AIM OF THE EXERCISE -
Nothing in the data may be altered; copy it all exactly.

━━ RECORDS FOR THIS TASK

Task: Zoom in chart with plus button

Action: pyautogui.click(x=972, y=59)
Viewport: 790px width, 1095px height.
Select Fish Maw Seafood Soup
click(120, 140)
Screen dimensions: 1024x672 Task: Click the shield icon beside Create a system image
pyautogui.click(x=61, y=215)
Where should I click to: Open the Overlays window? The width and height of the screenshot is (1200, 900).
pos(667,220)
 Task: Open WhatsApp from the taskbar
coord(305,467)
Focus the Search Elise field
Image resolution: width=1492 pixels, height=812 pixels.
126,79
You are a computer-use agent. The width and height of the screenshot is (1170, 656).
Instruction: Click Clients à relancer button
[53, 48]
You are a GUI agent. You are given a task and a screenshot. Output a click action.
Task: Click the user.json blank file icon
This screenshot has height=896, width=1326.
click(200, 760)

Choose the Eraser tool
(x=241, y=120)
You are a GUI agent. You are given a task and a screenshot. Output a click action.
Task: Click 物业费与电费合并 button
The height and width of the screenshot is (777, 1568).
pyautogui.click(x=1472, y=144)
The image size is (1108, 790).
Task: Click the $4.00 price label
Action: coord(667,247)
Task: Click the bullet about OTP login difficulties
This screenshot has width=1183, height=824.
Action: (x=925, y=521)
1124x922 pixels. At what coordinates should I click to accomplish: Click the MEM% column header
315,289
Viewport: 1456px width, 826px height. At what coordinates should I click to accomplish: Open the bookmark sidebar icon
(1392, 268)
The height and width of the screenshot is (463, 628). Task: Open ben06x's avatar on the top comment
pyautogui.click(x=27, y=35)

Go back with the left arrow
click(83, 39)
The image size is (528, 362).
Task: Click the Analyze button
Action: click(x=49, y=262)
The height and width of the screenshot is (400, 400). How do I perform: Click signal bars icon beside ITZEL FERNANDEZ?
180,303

━━━━

TASK ANSWER -
Task: Zoom in chart with plus button

Action: pyautogui.click(x=972, y=59)
Viewport: 790px width, 1095px height.
Select Fish Maw Seafood Soup
click(120, 140)
Screen dimensions: 1024x672 Task: Click the shield icon beside Create a system image
pyautogui.click(x=61, y=215)
Where should I click to: Open the Overlays window? The width and height of the screenshot is (1200, 900).
pos(667,220)
 Task: Open WhatsApp from the taskbar
coord(305,467)
Focus the Search Elise field
Image resolution: width=1492 pixels, height=812 pixels.
126,79
You are a computer-use agent. The width and height of the screenshot is (1170, 656).
Instruction: Click Clients à relancer button
[53, 48]
You are a GUI agent. You are given a task and a screenshot. Output a click action.
Task: Click the user.json blank file icon
This screenshot has height=896, width=1326.
click(200, 760)

Choose the Eraser tool
(x=241, y=120)
You are a GUI agent. You are given a task and a screenshot. Output a click action.
Task: Click 物业费与电费合并 button
The height and width of the screenshot is (777, 1568).
pyautogui.click(x=1472, y=144)
The image size is (1108, 790).
Task: Click the $4.00 price label
Action: coord(667,247)
Task: Click the bullet about OTP login difficulties
This screenshot has width=1183, height=824.
Action: (x=925, y=521)
1124x922 pixels. At what coordinates should I click to accomplish: Click the MEM% column header
315,289
Viewport: 1456px width, 826px height. At what coordinates should I click to accomplish: Open the bookmark sidebar icon
(1392, 268)
The height and width of the screenshot is (463, 628). Task: Open ben06x's avatar on the top comment
pyautogui.click(x=27, y=35)

Go back with the left arrow
click(83, 39)
The image size is (528, 362).
Task: Click the Analyze button
Action: click(x=49, y=262)
The height and width of the screenshot is (400, 400). How do I perform: Click signal bars icon beside ITZEL FERNANDEZ?
180,303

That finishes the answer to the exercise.